Anthogona britannica
- Conservation status: Near Threatened (IUCN 3.1)

Scientific classification
- Kingdom: Animalia
- Phylum: Arthropoda
- Subphylum: Myriapoda
- Class: Diplopoda
- Order: Chordeumatida
- Family: Anthogonidae
- Genus: Anthogona
- Species: A. britannica
- Binomial name: Anthogona britannica Gregory, Jones & Mauriès, 1993

= Anthogona britannica =

- Genus: Anthogona
- Species: britannica
- Authority: Gregory, Jones & Mauriès, 1993
- Conservation status: NT

Species of millipede

Anthogona britannica is a species of millipede in the genus Anthogona, endemic to the British Isles, where it is nationally rare and has an International Union for Conservation of Nature status of "near threatened".

According to the British Myriapod and Isopod Group, adults are no longer than 7mm, brown, "with distinct paranota on the side of the body and eyes comprising about 10 to 12 well-pigmented ommatidi".

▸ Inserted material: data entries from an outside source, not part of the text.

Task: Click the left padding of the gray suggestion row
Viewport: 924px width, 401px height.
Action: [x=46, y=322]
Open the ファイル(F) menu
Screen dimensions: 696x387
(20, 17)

The species was described by Steve J. Gregory, Richard E. Jones and Jean-Paul Mauriès in 1993, from type specimens found at Slapton Ley, Devon, in 1983 and further specimens collected in 1992. All known sightings have been in south Devon. It is the only millipede known to be endemic in Britain.

This species was rediscovered and photographed in 2023, after nearly thirty years without any sightings.